Cumhurbaşkanı Erdoğan, "Temsilciler Meclisi'nde alınan kararların milletimizi incittiğini sayın başkanla görüştüm. 104 yıl önce savaş şartlarında yaşanmış meselede karar vericiler siyasetçiler değil tarihçiler olmalıdır. Bu konuda başımız dik, alnımız aktır. Türkiye bu konudaki diyalogdan ve özgür tartışma ortamından yanadır. Bütün arşivlerimizi açmış durumundayız. Silahlı kuvvetlerimizin 1 milyona aşkın belgesi mevcuttur. Her an bunları görebilirler, araştırmalarını yapabilirler.
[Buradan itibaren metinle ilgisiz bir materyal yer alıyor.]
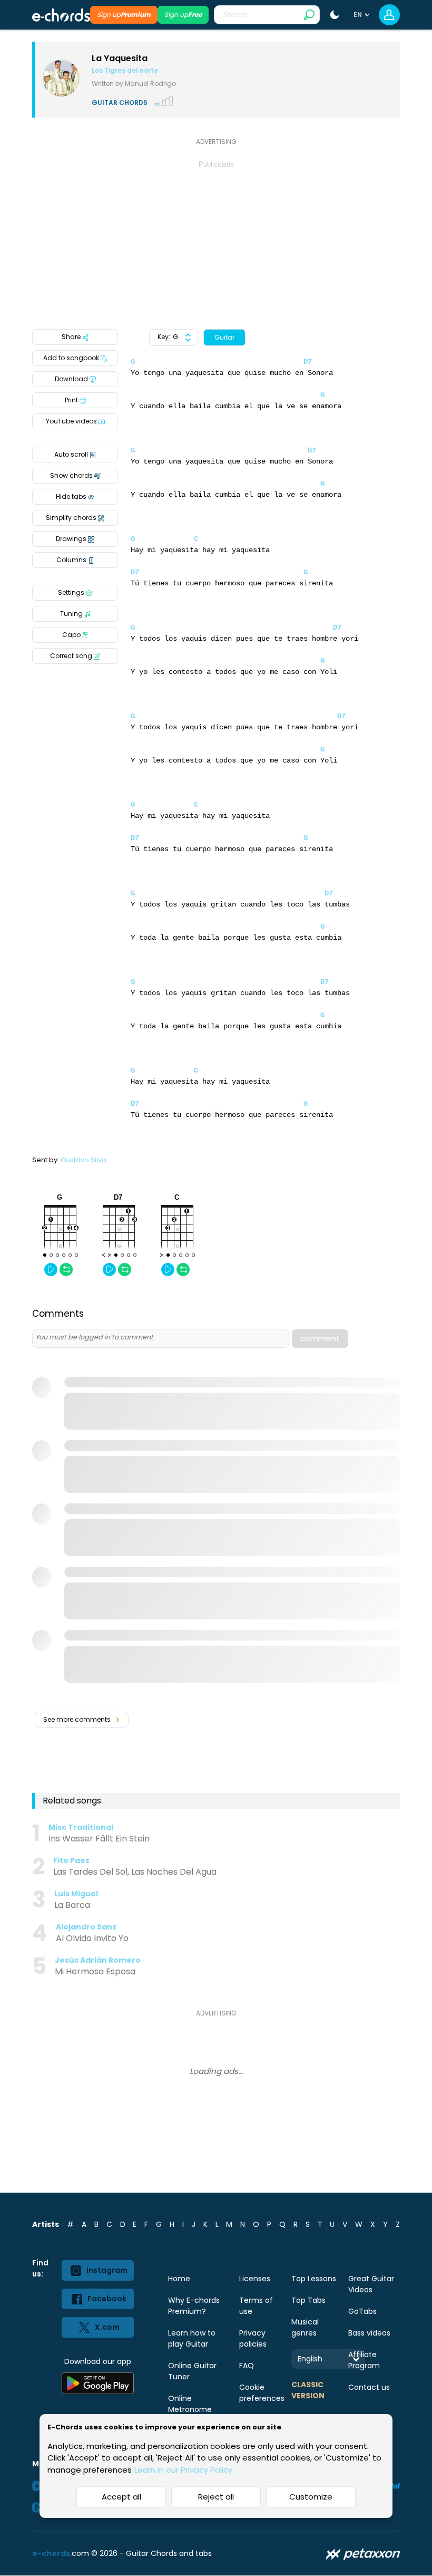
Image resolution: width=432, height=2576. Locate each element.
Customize (310, 2496)
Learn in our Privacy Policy (183, 2469)
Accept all (121, 2496)
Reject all (216, 2496)
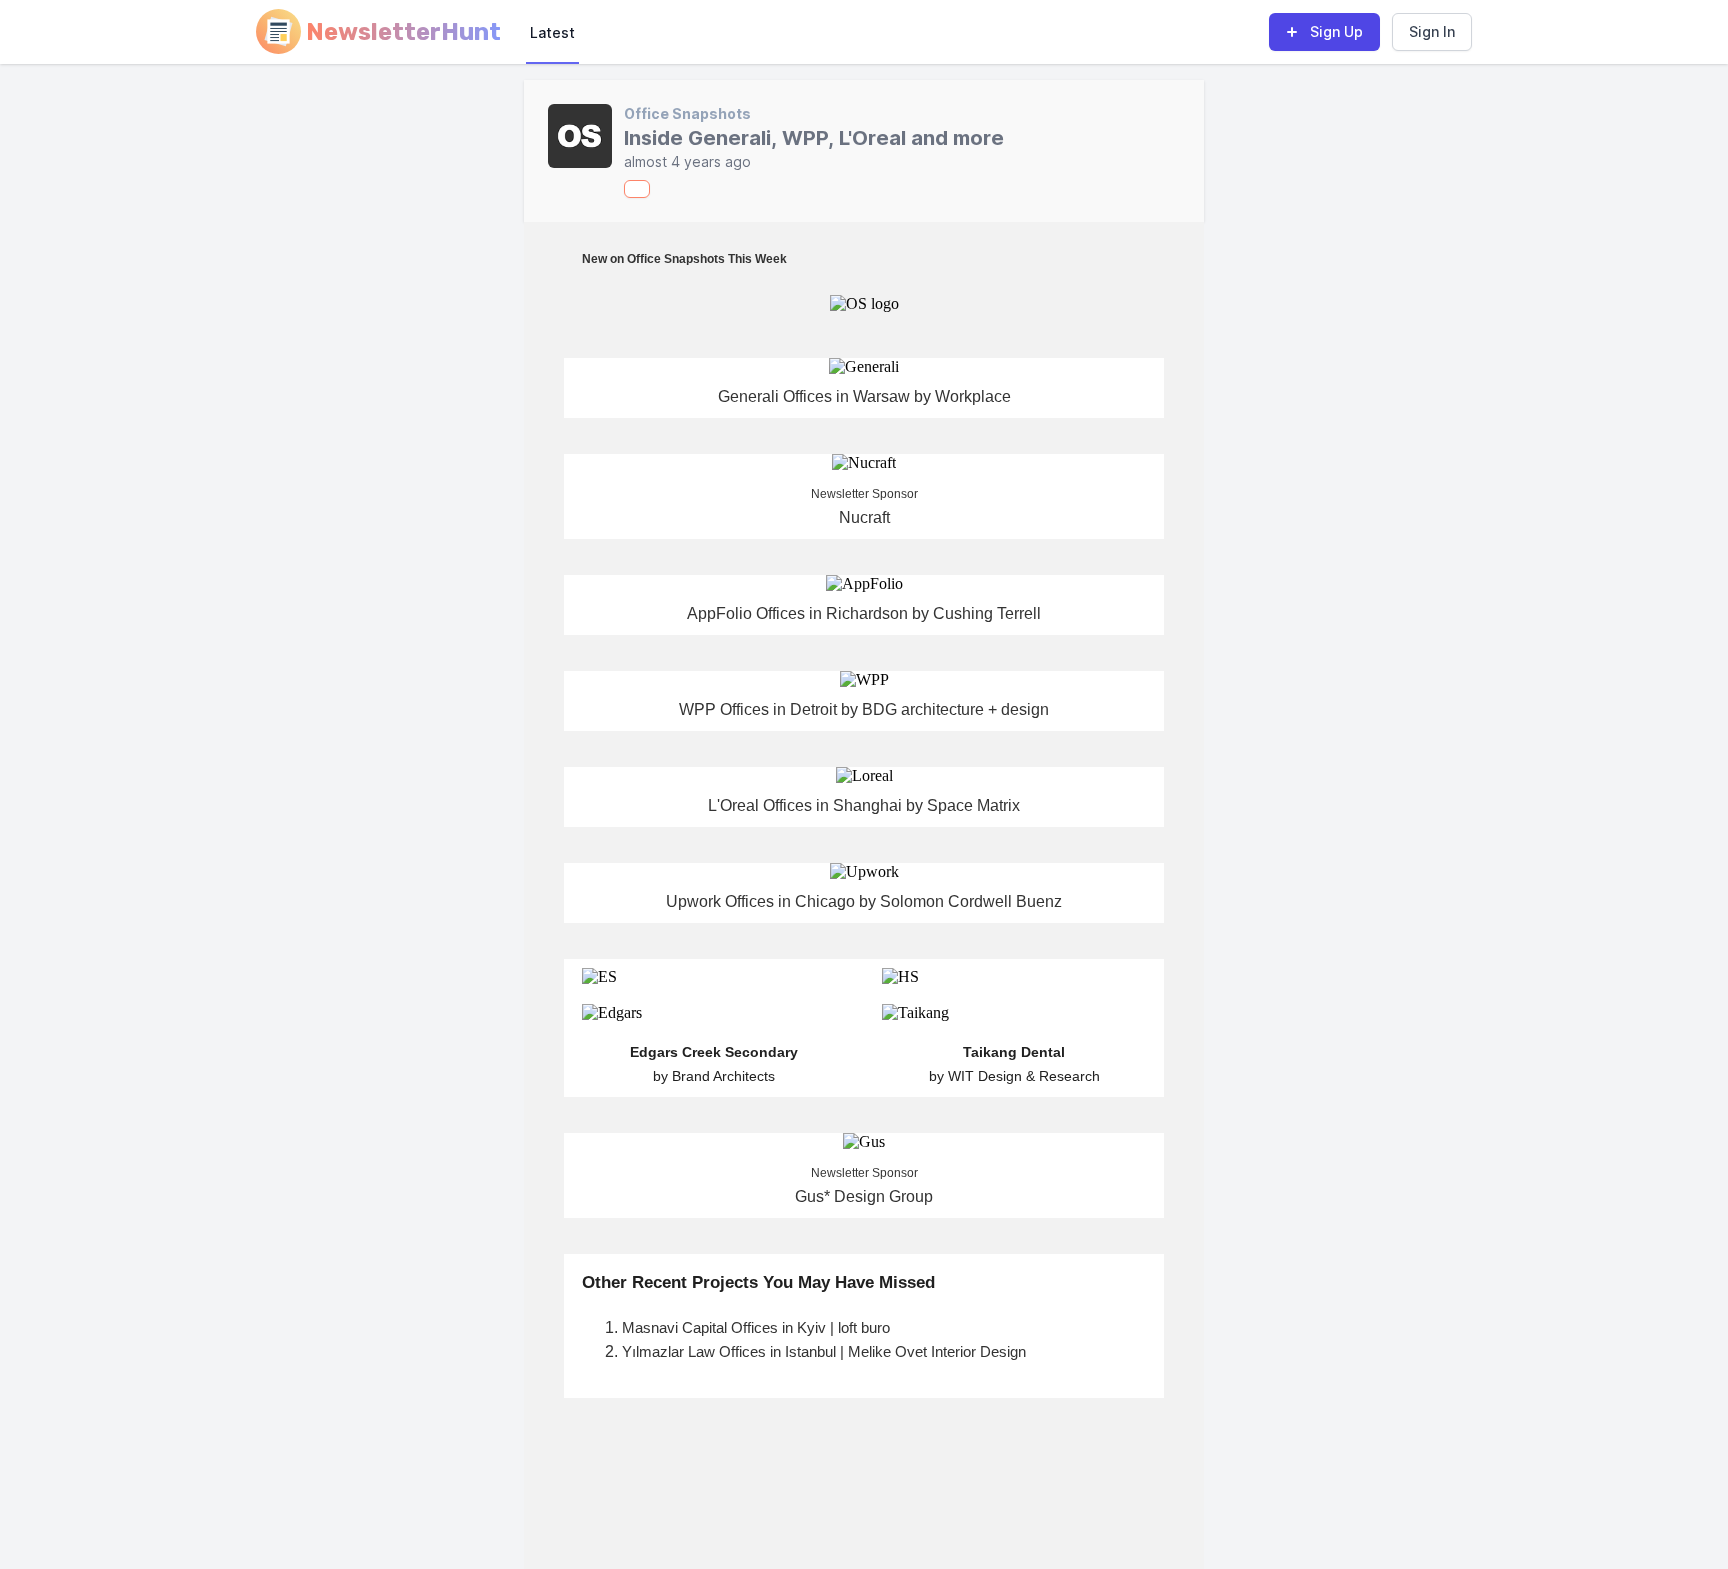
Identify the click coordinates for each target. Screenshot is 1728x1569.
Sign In (1432, 31)
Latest (552, 32)
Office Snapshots (687, 113)
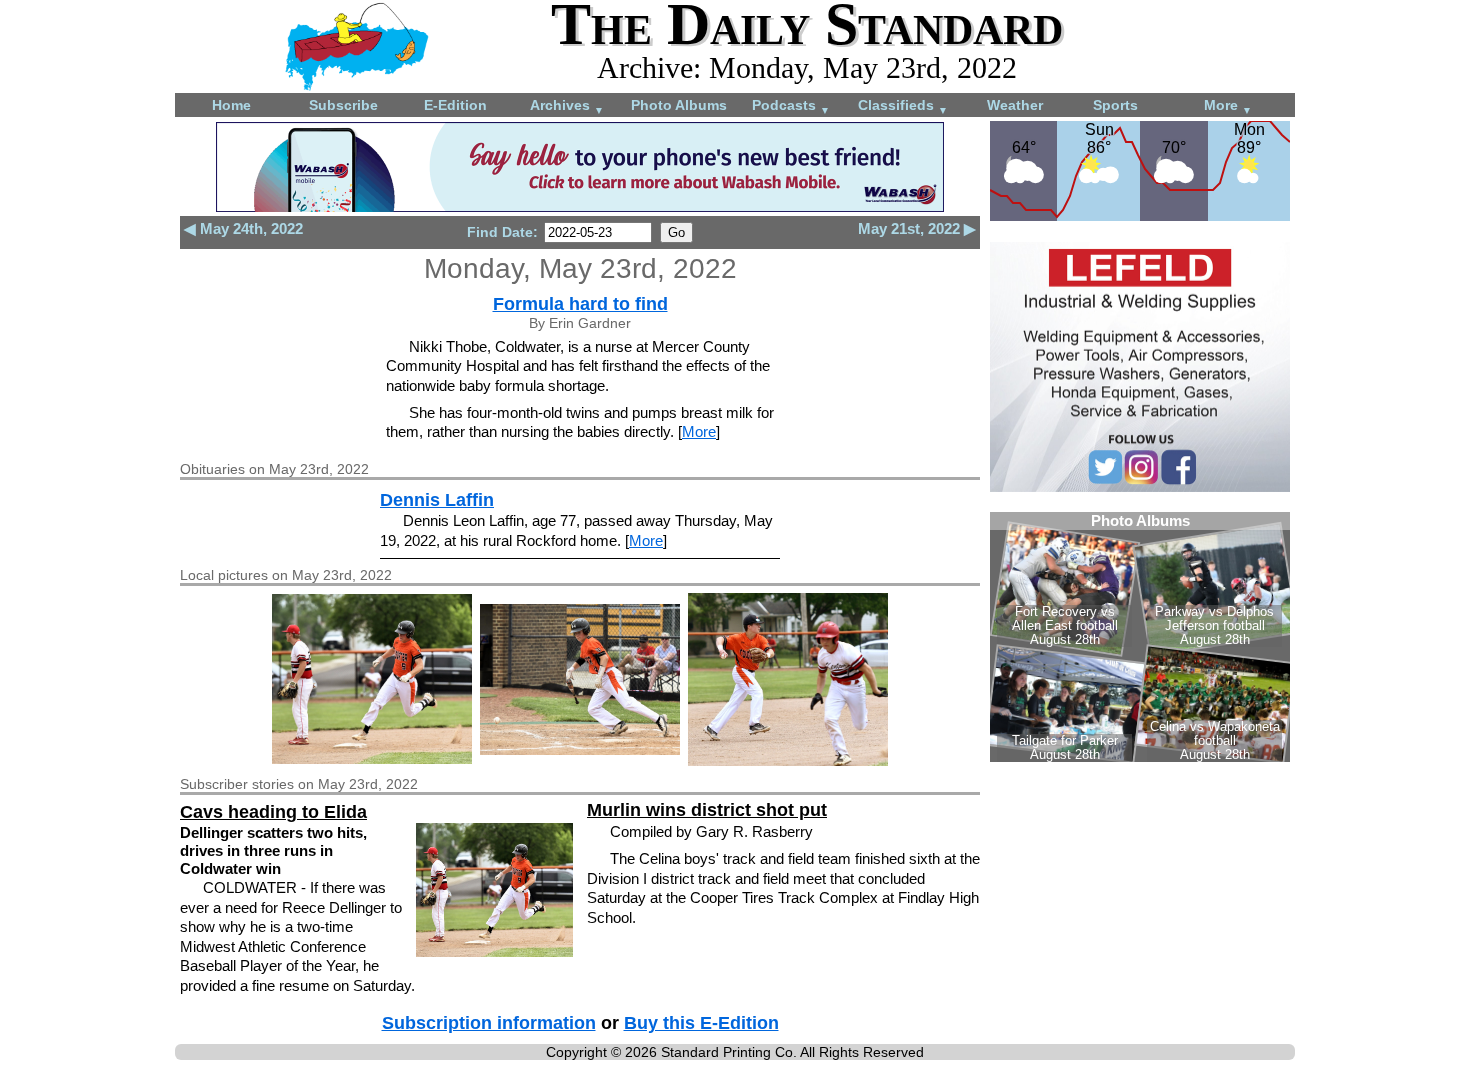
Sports (1115, 105)
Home (231, 105)
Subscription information (489, 1023)
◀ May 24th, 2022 (243, 228)
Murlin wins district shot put (707, 810)
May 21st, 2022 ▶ (917, 228)
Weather (1015, 105)
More (1228, 106)
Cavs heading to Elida (273, 812)
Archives (567, 106)
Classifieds (903, 106)
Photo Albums (679, 105)
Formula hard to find (580, 304)
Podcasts (791, 106)
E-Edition (455, 105)
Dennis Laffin (437, 500)
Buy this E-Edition (701, 1023)
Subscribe (343, 105)
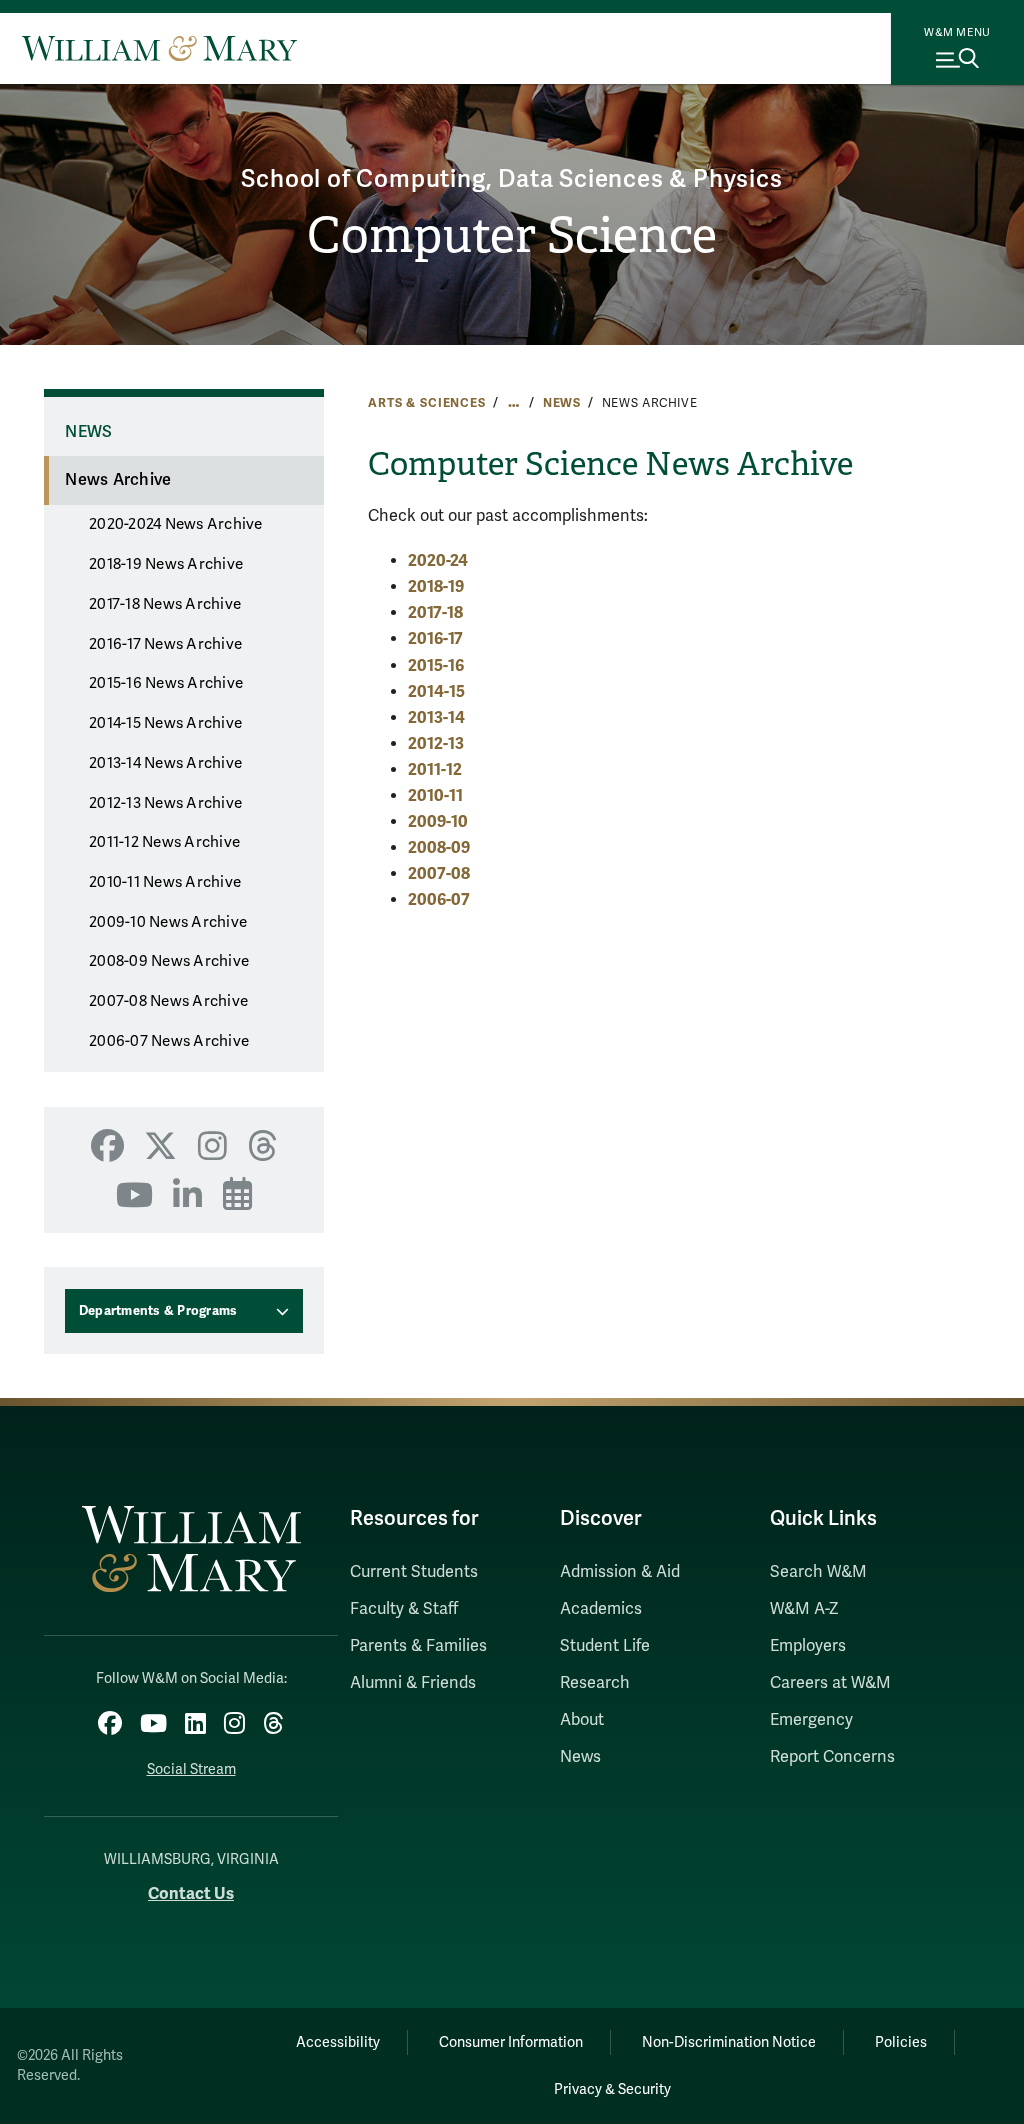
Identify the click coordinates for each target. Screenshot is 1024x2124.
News (562, 403)
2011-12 (435, 769)
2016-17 (435, 638)
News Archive (118, 480)
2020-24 (438, 560)
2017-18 (435, 612)
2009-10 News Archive (168, 922)
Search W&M (818, 1572)
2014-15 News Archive (165, 723)
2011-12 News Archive (164, 842)
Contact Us (191, 1893)
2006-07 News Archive (169, 1041)
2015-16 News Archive (166, 683)
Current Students (414, 1572)
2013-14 (436, 717)
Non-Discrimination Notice (729, 2042)
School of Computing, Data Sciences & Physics (511, 179)
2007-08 (439, 873)
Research (595, 1683)
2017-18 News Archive (165, 604)
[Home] (159, 48)
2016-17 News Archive (165, 644)
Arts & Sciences (427, 403)
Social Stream (191, 1769)
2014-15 (436, 691)
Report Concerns (832, 1757)
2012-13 (436, 743)
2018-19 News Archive (166, 564)
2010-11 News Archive (165, 882)
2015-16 (436, 665)
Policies (901, 2042)
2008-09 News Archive (169, 961)
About (582, 1720)
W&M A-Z (804, 1609)
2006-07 (439, 899)
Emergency (811, 1720)
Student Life (605, 1646)
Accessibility (338, 2042)
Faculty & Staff (404, 1609)
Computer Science (512, 235)
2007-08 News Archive (168, 1001)
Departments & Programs (158, 1311)
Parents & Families (418, 1646)
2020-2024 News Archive (176, 524)
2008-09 (439, 847)
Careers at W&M (830, 1683)
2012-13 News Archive (165, 803)
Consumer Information (511, 2042)
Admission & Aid (620, 1572)
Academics (601, 1609)
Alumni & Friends (413, 1683)
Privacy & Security (612, 2089)
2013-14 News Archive (165, 763)
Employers (808, 1646)
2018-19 (436, 586)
Ülkemiz DEAŞ'la göğüs göğse mücadele eden ve bu uğurda şehitler veren tek NATO ülkesidir. DEAŞ'la bağlantılı olabileceğini değerlendirdiğimiz 77 bin kişiye ülkemize giriş yasağı koyduk. Hapishanelerimizde 1216 DEAŞ'lı var. Şahsımı yayınlarında manşet yaparak hedef gösteren, Türkiye'de 304 vatandaşımızın ölümüne yol açan bu terör örgütüyle mücadelemizi sürdüreceğiz. Avrupa'dakiler başta olmak üzere kaynak ülkelerini geri kabule ikna etme konusunda sayın başkanla ortak anlayışa sahibiz." şeklinde konuştu.
"Suriye'de 9 sene önce çatışmalar başladığında hadiselerden en fazla etkilenen ülke biz olduk." Diyen Cumhurbaşkanı Erdoğan, "Arap, Ezidi, Keldani olmak üzere 350 bini Kürtlerden oluşan 4 milyona aşkın sığınmacıya ev sahipliği yapıyoruz. Avrupa bize söz verdiği halde 3 milyar Avro gibi bir desteği STK'larımıza sağladı. Suriye toprakları üzerinde yaşayan 3 milyon insana düzenli insani yardım gönderiyoruz. Güvenli bölge çağrım zamanında hayata geçmediği için on binlerce masum hayatını kaybetti. Fırat Kalkanı, Zeytin Dalı harekatıyla 4 bin kilometrekarelik alanı terörden arındırmıştık. Sayın başkanın güvenli bölge talebine aynen katılıyorum. Daha önce Fırat Kalkanı, Zeytin Dalı dedim. 365 bin Suriyelinin kendi topraklarına dönüşünü sağladık Cerablus'ta. Güvenlikli hale getirdiğimiz şehirlere geri dönüşler başladı. Sayın Trump'la başlattığımız projeyi hayata geçirebilirsek önümüzdeki dönemde geri dönenlerin sayısı daha da artacaktır." dedi.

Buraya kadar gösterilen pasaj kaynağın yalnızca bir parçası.